The Swedish teenager first staged a “School Strike for Climate” in front of the Swedish Parliament in August last year.
She continued to gain international attention after speaking at the U.N. Climate Talks in Poland last December.
Her strike has inspired students from around the world, leading tens of thousands of students from Germany, Japan, the UK, Australia and many more to join her #FridaysforFuture demonstrations.
The walkouts were seen as a chance to build towards a global day of school strikes on 15 March.
The French government has announced its willingness to impose an eco-tax, a so-called “Greta Tax” of up to €18 on plane tickets for all flights from airports in France to fund less-polluting transportation projects,
The new French tax will be 1.5 euros for flights within France or the European Union, 3 euros for economy flights out of the EU, 9 euros for intra-EU business class and up to 18 euros for business class tickets out of the EU. Transit flights will not be taxed.
“We have decided to put in place an eco-tax on all flights from France,” Transport Minister Elisabeth Borne told a news conference, adding proceeds would be used to finance daily transport in France, notably local trains.
The French government also said that from 2020 it expected to raise 140 million euros from reducing tax benefits on diesel for trucks.
The eco-tax will be used to generate revenue for the French government that will be spent on other forms of transport like trains, the transport ministry said. France’s tax change follows Sweden, which introduced a more punitive €40 carbon tax in April 2018 – and is part of an increasing awareness of the environmental damage of flights on our planet.
The French government said last month that it wanted the new European Commission to push for an end to global tax exemptions for jet fuel to reduce CO2 emissions. It has also linked up with the Netherlands to try to convince fellow European nations to tax airline travel more.
We are not sure that such a low charge will shift the method of transport for the majority of travellers – what’s called the price elasticity of demand, or the proportion of the total cost of a product or service that will make people change behaviours. Doubling the price of petrol today, for instance, isn’t likely to make a difference in the number of people on the roads tomorrow. They have to all get to work. But in the longer term, such a large increase would likely encourage people to buy different, more efficient cars.
Air France has already said the eco-tax would cost them an extra €60m a year. In the short term they’ll have to grin and bear it, but in the long term they’ll have to look at their attractiveness. They might buy more efficient planes. They’re much more price sensitive than passengers are. Passengers will still go on their holidays.
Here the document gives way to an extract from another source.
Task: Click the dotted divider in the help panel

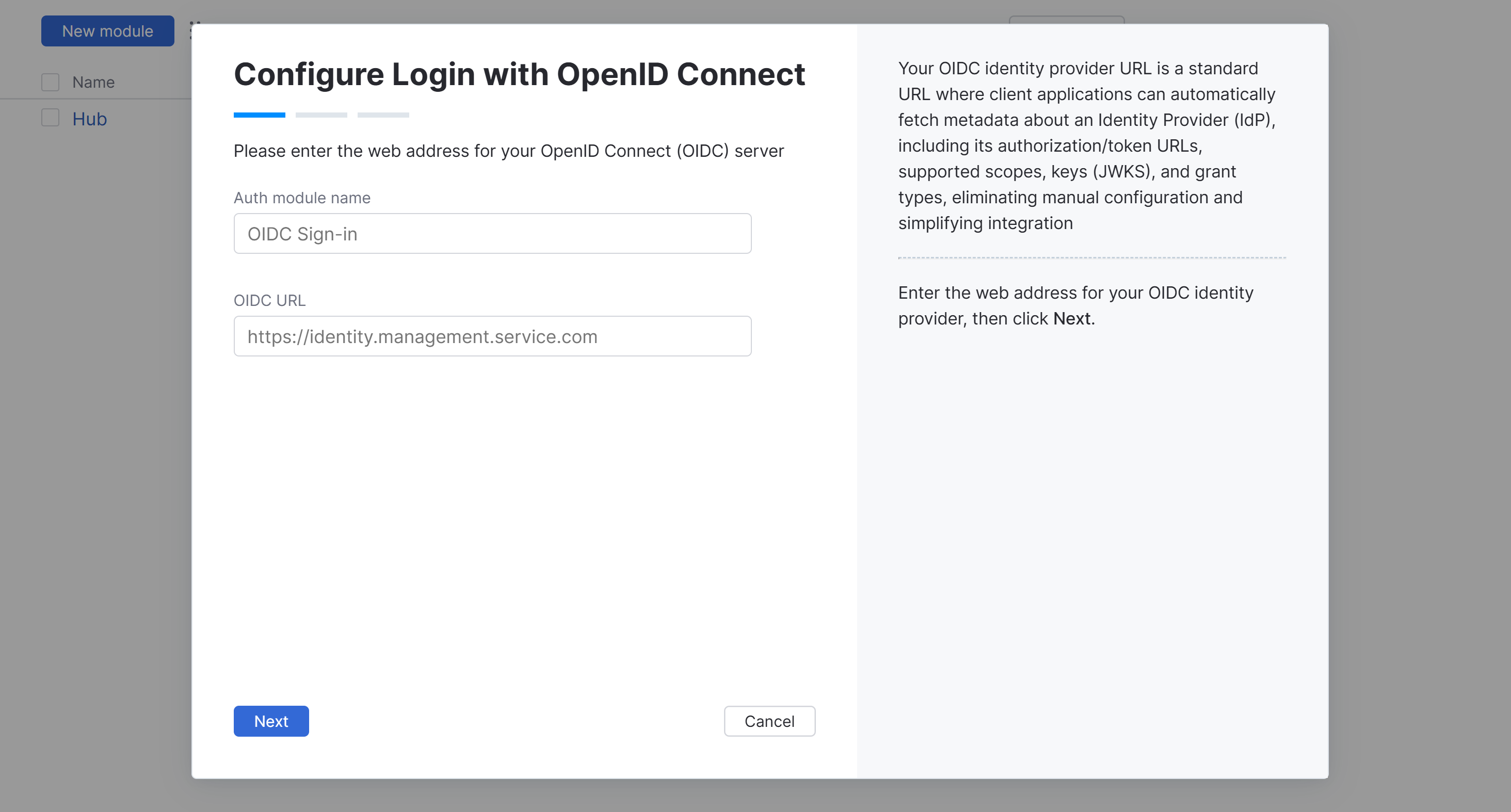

That probably needs a bigger price signal.
Greta Thunberg’s “Skolstrejk för klimatet” campaign has raised awareness of the carbon emissions involved in international travel. (Thunberg has recently travelled from her home in Sweden to London by train rather than take a flight.) France’s eco-tax is an attempt to tackle international air travel’s carbon emissions – but will a €1.50 charge really change people’s behaviour?